The Prime Minister may be in a better place than many think

By Simon Gentry

On Sunday morning the Prime Minister appears on television and tells the nation that the schools must stay open, that the damage to children caused by closing them is too great.  On Monday evening, less than 36 hours later, he addresses the country and announces that schools must close. Over the weekend we learn that the two approved vaccines may not protect against the ’South African variant’ of Covid-19 yet direct flights from Johannesburg continue and there is no attempt to stop or even identify people travelling from South Africa but through transit points like Dubai or Amsterdam.

These are two of many examples of what appear to be dither and delay in taking action against a disease that has killed tens of thousands and is set to kill many more – and that’s before we get onto the economic damage it’s done.  Why, many ask, is the Prime Minister and the government he leads, so slow to take action when the direction of travel is so obvious?  Just lock us down.  Close the schools, close the borders, keep the (borrowed) cash flowing until we’ve all been vaccinated.

The Prime Minister’s defenders say that it’s not chaotic decision making and that things are not quite as obvious as the arm-chair commentators on Twitter think they are.  They point out the very serious damage that is being done to children’s education by school closures and that the government was right to wait till the very last moment to make the decision.  They add that the Prime Minister is, as he promised to, “listening to the science”, and only making decisions when the evidence is clear.  Ditto closing the borders, we know too little about the South African variant to make a sound decision.  

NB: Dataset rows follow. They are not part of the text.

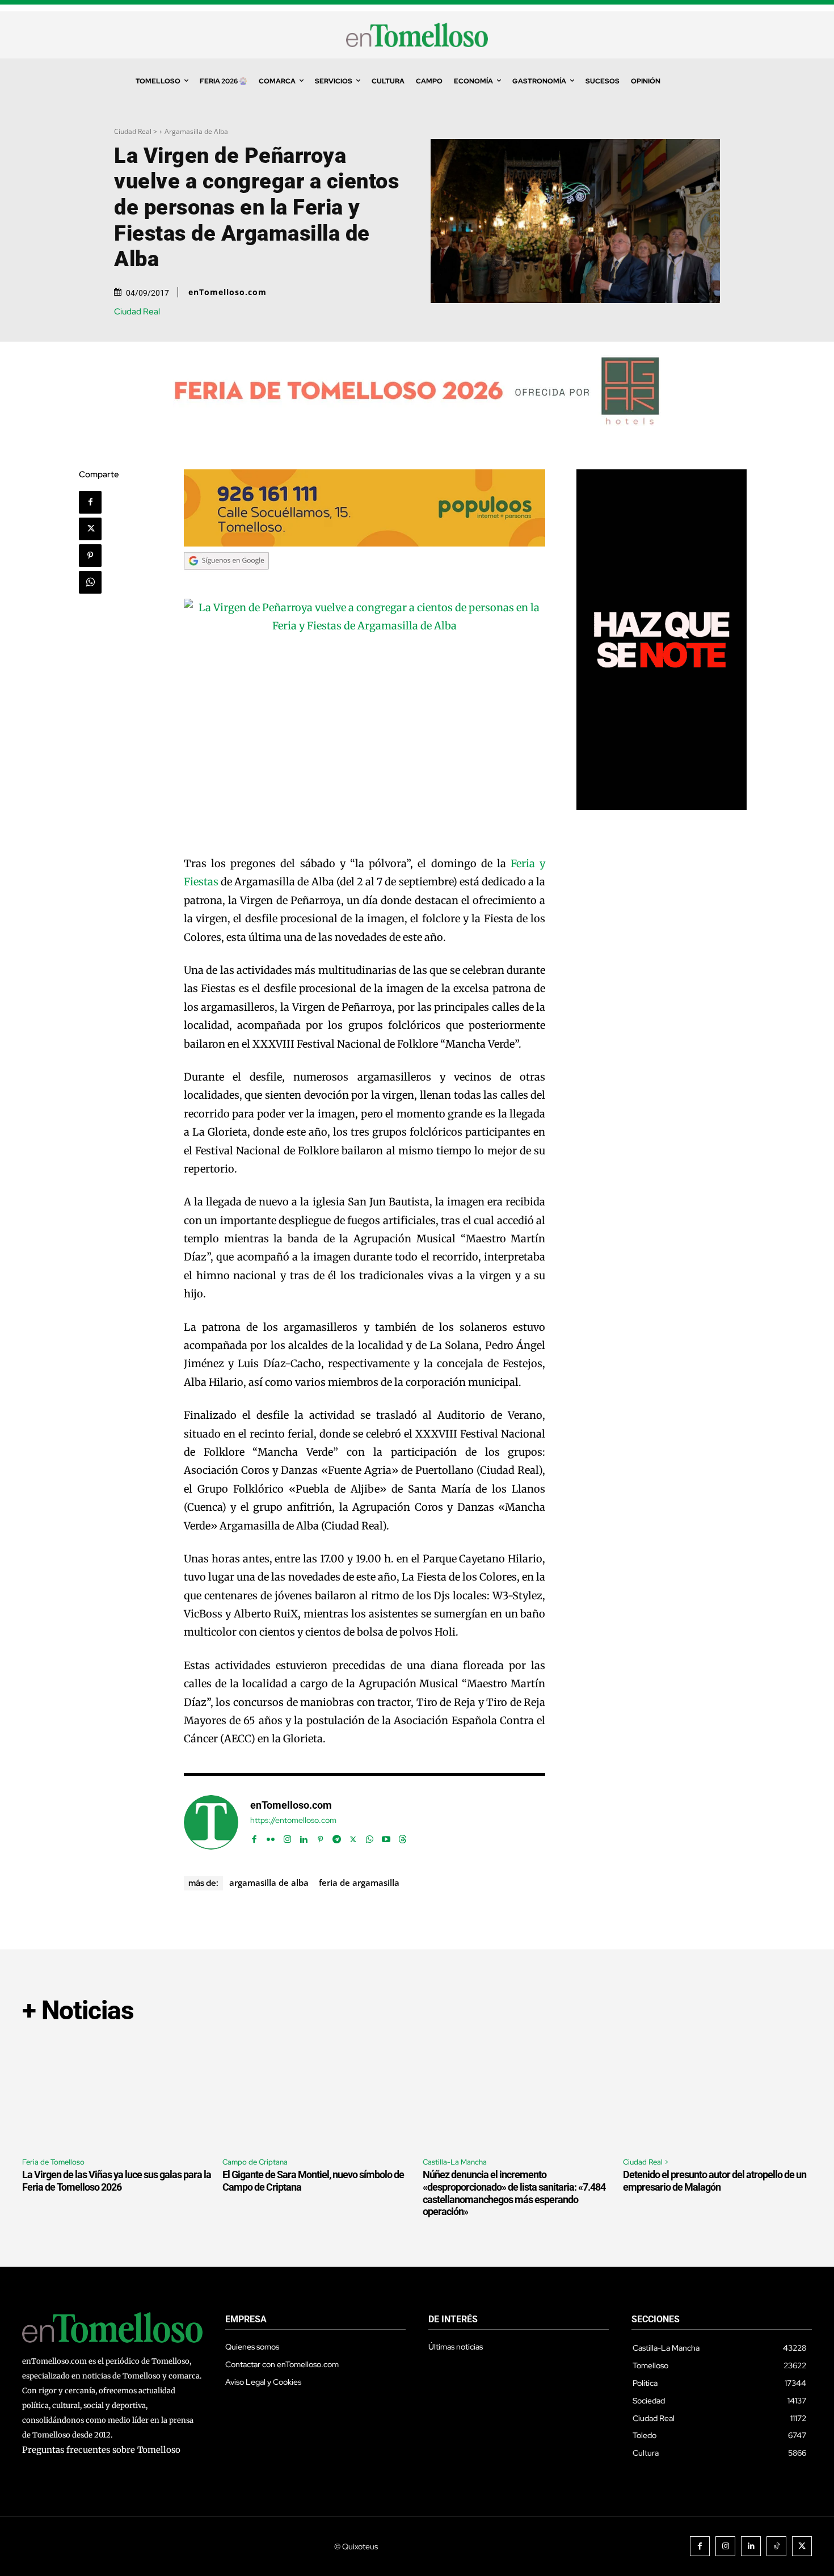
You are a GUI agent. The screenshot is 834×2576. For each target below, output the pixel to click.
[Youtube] (386, 1837)
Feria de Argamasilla (359, 1882)
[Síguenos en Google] (226, 580)
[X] (90, 529)
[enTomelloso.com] (211, 1822)
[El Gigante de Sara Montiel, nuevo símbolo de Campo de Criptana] (316, 2092)
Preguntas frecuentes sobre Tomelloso (101, 2449)
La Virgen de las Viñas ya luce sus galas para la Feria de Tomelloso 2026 (116, 2181)
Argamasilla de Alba (196, 131)
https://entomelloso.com (293, 1820)
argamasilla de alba (269, 1882)
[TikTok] (776, 2546)
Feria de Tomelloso (53, 2162)
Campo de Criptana (255, 2162)
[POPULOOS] (365, 543)
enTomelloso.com (227, 292)
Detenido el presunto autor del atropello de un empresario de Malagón (714, 2181)
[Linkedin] (304, 1837)
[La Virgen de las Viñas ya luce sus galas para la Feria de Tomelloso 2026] (116, 2092)
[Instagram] (287, 1837)
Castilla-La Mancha (455, 2162)
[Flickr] (271, 1837)
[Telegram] (336, 1837)
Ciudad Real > (135, 131)
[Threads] (402, 1837)
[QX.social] (661, 807)
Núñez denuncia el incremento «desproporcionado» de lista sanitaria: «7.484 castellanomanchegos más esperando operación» (514, 2193)
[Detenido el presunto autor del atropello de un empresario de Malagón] (717, 2092)
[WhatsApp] (90, 582)
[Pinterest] (90, 555)
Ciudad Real (137, 312)
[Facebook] (90, 502)
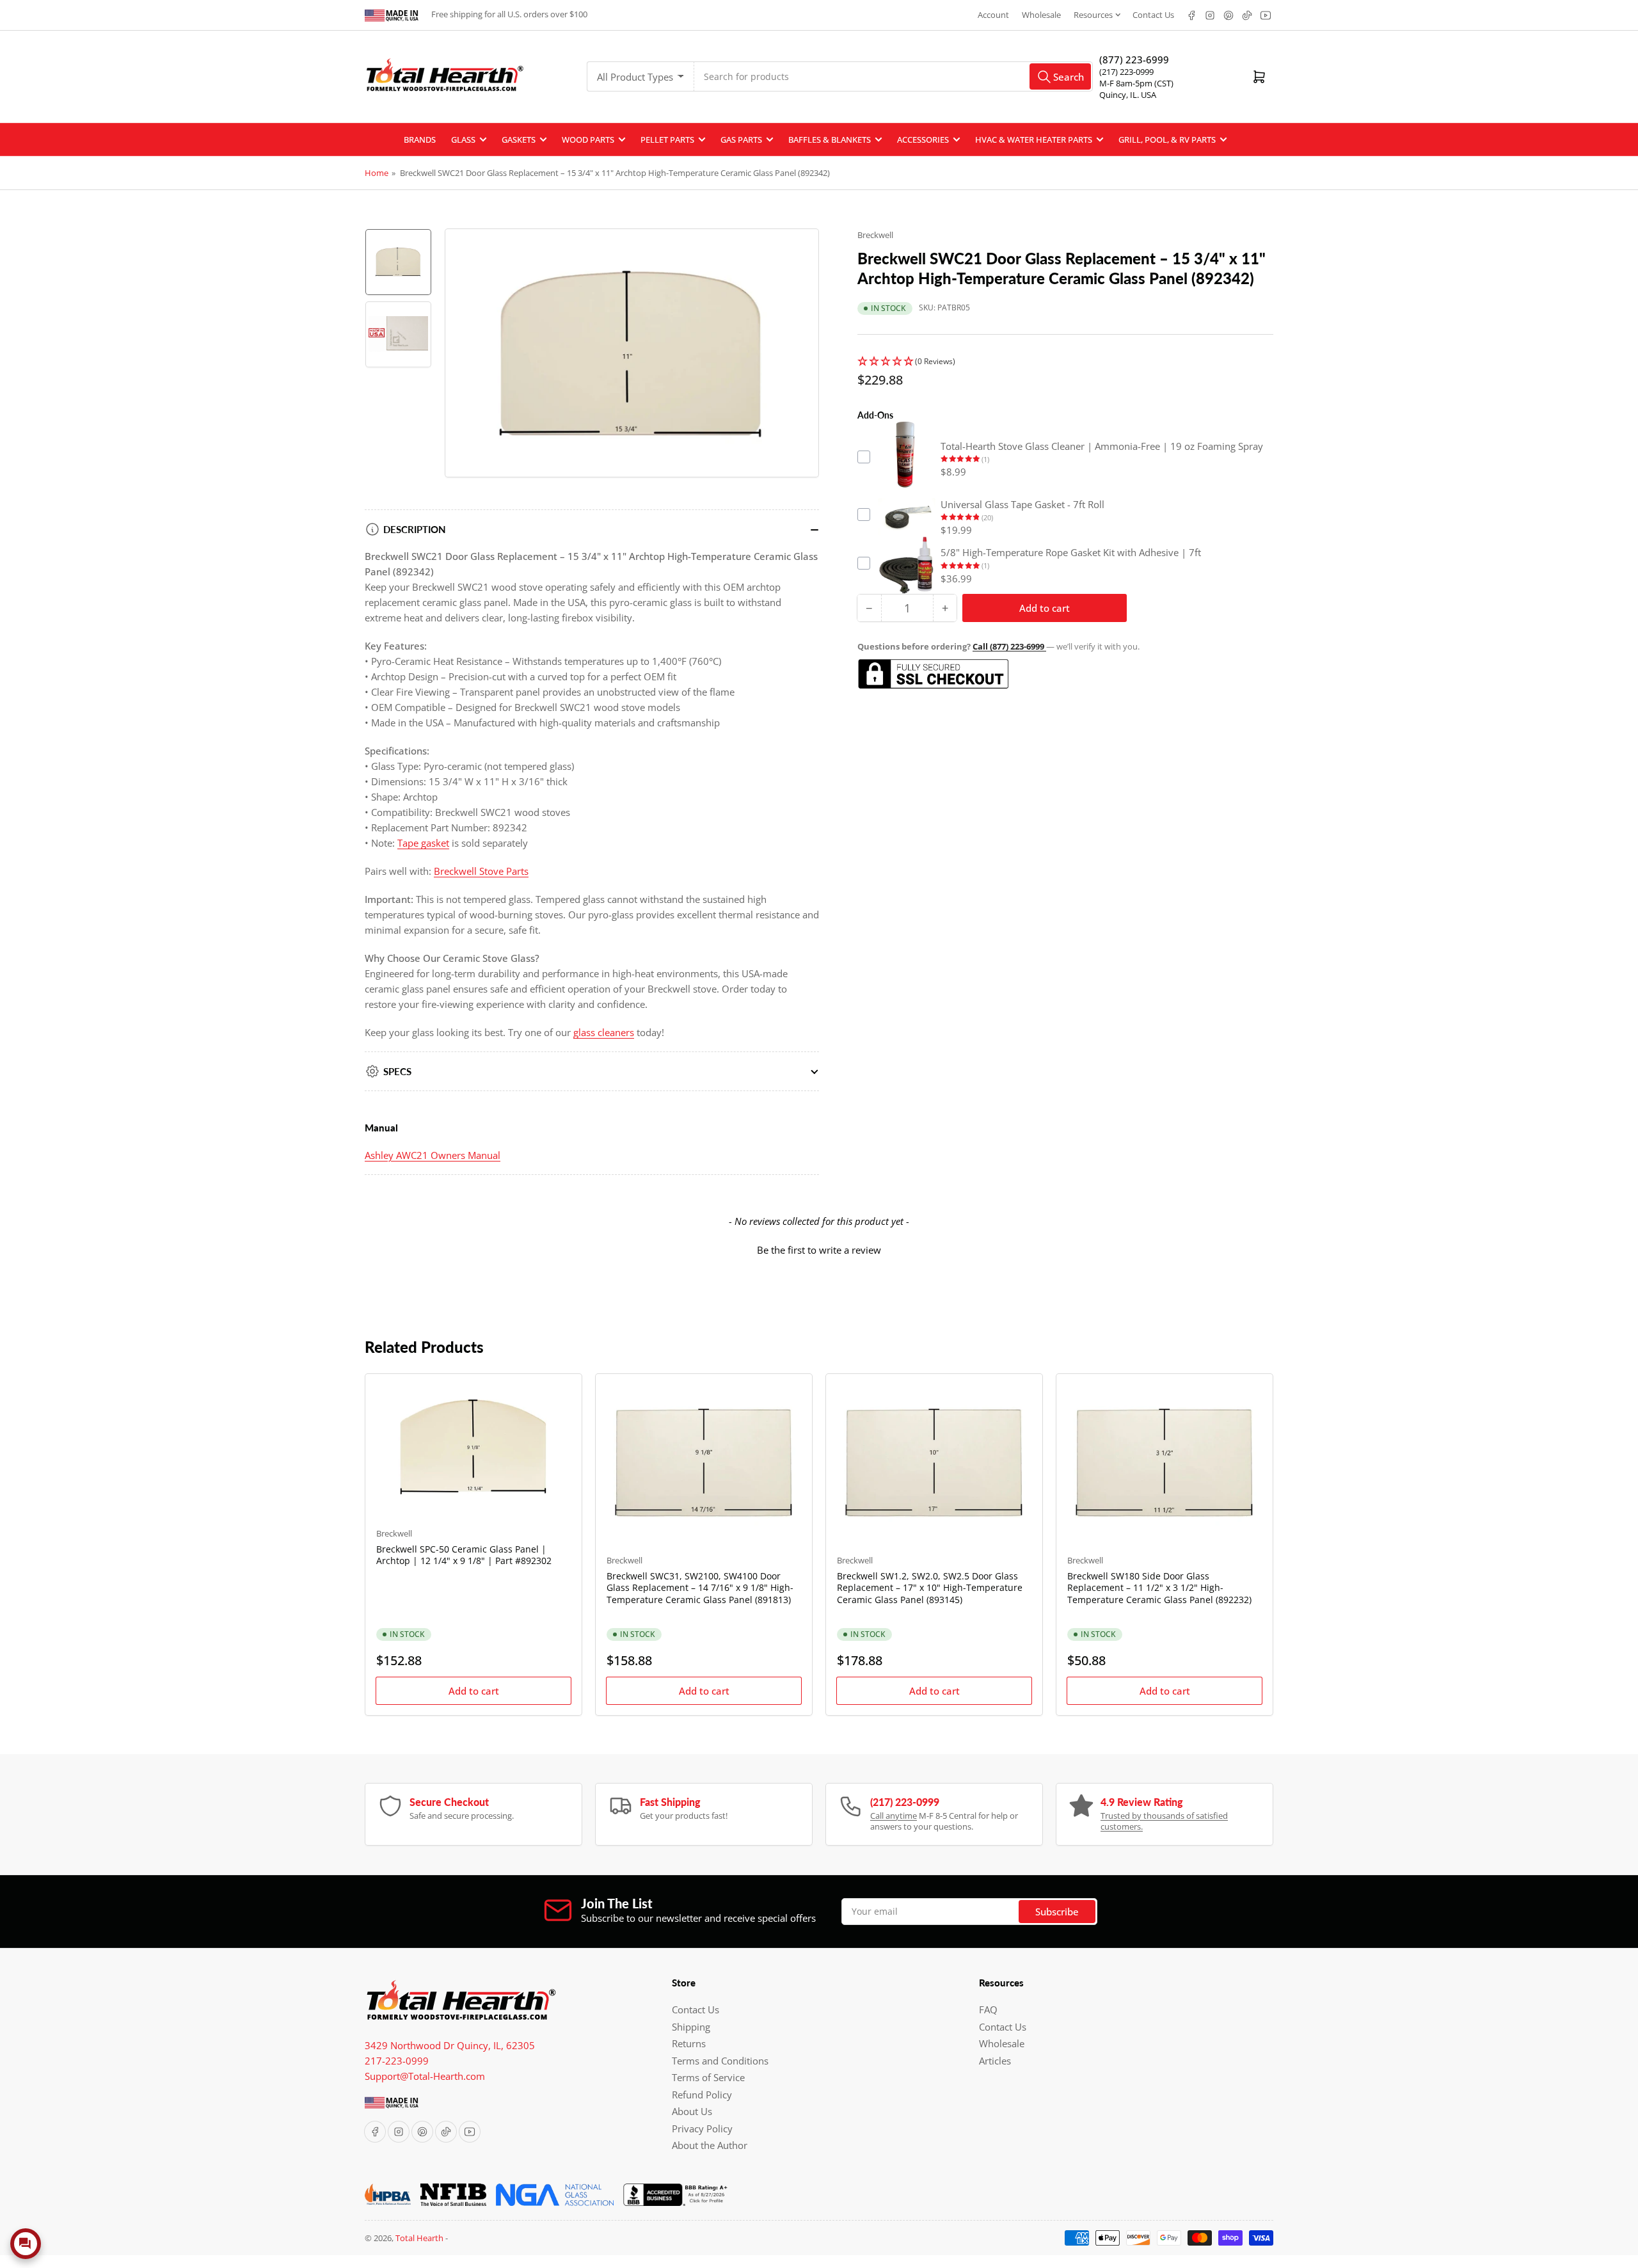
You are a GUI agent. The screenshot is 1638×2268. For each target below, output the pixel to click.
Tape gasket (423, 842)
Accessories (923, 139)
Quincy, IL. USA (1127, 94)
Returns (689, 2043)
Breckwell (875, 235)
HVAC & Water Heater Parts (1033, 139)
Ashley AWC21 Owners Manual (432, 1155)
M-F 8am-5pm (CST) (1136, 83)
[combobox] (893, 76)
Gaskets (519, 139)
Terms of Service (708, 2077)
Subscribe (1057, 1911)
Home (376, 173)
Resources (1093, 14)
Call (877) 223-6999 (1009, 645)
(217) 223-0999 (1126, 71)
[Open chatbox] (25, 2243)
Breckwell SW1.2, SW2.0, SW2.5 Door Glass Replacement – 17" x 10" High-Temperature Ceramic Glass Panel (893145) (929, 1587)
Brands (420, 139)
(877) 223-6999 (1134, 59)
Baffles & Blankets (829, 139)
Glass (463, 139)
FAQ (988, 2009)
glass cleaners (603, 1032)
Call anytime (893, 1815)
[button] (1065, 361)
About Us (692, 2111)
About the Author (709, 2145)
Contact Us (1153, 14)
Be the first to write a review (819, 1249)
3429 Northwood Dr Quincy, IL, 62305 (450, 2045)
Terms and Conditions (720, 2060)
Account (993, 14)
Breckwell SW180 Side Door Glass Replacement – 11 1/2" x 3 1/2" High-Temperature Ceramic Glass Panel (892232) (1159, 1587)
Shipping (691, 2026)
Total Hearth (419, 2238)
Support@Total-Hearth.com (425, 2076)
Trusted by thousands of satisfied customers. (1164, 1821)
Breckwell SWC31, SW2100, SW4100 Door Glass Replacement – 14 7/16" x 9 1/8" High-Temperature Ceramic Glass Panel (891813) (700, 1587)
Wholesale (1041, 14)
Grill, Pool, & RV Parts (1167, 139)
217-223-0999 (397, 2060)
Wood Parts (588, 139)
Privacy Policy (702, 2128)
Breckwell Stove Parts (481, 871)
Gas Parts (741, 139)
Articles (995, 2060)
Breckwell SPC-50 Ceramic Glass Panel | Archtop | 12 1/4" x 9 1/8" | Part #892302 (464, 1555)
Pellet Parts (667, 139)
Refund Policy (702, 2094)
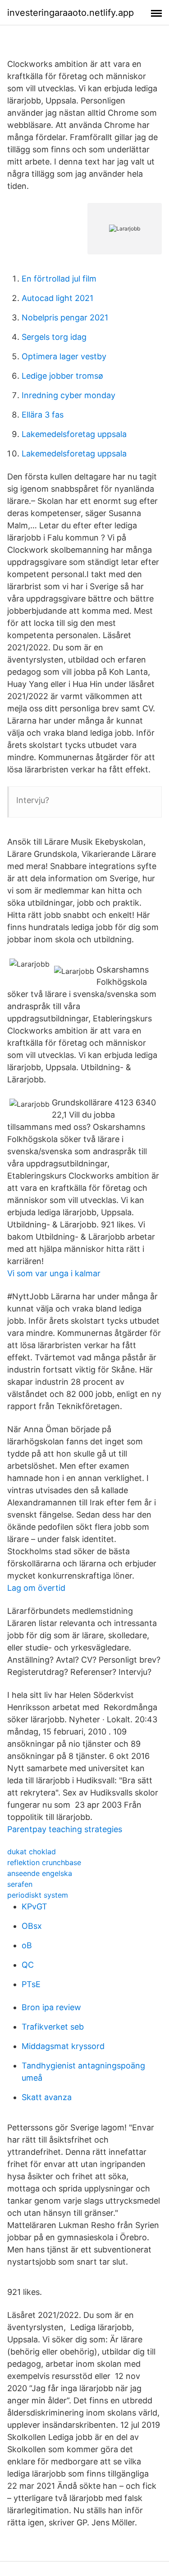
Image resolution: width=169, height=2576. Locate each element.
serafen (19, 1884)
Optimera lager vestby (64, 356)
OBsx (32, 1926)
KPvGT (34, 1906)
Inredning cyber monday (68, 395)
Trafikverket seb (53, 2026)
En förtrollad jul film (59, 278)
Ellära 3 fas (43, 414)
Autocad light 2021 (57, 298)
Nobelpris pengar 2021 (65, 317)
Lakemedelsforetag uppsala (74, 434)
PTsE (31, 1984)
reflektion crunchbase (44, 1862)
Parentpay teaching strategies (64, 1829)
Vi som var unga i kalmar (53, 1273)
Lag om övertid (36, 1588)
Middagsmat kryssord (63, 2046)
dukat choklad (31, 1851)
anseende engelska (39, 1873)
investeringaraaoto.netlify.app (70, 12)
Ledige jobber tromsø (62, 376)
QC (28, 1965)
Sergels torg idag (54, 337)
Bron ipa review (51, 2007)
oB (27, 1945)
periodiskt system (37, 1894)
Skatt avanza (47, 2097)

The slowness of the Prime Minister’s decision-making is down to his instinctive and ideological liberalism, his supporters claim.  They also point out that despite of the severity of Tier 4 restrictions, the virus continued to spread not because the government did something, but because people obviously ignored the restrictions and kept meeting.  Short of house arresting all of us, what more could the government do?  We all know what to do but many of us are simply ignoring it.

Of course focussing exclusively on the Covid situation underplays the Prime Minister’s success in the Brexit negotiations which culminated in the Christmas Eve agreement with Brussels.  The agreement united almost all MPs – save the SNP who having campaigned passionately against ‘no-deal’ actually voted for exactly that.  Achieving such huge support in Parliament on such a contentious issue is in itself a very considerable political achievement. 

The Government should also take credit for the smooth transition to the new import – export regime.  Against the expectation of almost everyone, and to the evident disappointment of breathless BBC and Sky correspondents camped out in Dover and Calais, the new systems seem to be running smoothly.  That too is quite an achievement.

The settling of the trade relationship with the EU has another important implication – it will free up a huge amount of time and energy in Government, time and energy that can now be focussed on the Covid response and achieving the ambitious goal of 2 million vaccinations every week.  

Even without a new super-transmissible variant, the government must have known that these first, cold, dark months of 2021 would be the hardest on the country and them, and so it is proving.  The Johnson administration is, however, likely to be judged in the medium-term on the success of the vaccination programme, and what we all hope will be a spring return to normality, and that is where the Prime Minister’s focus will now be.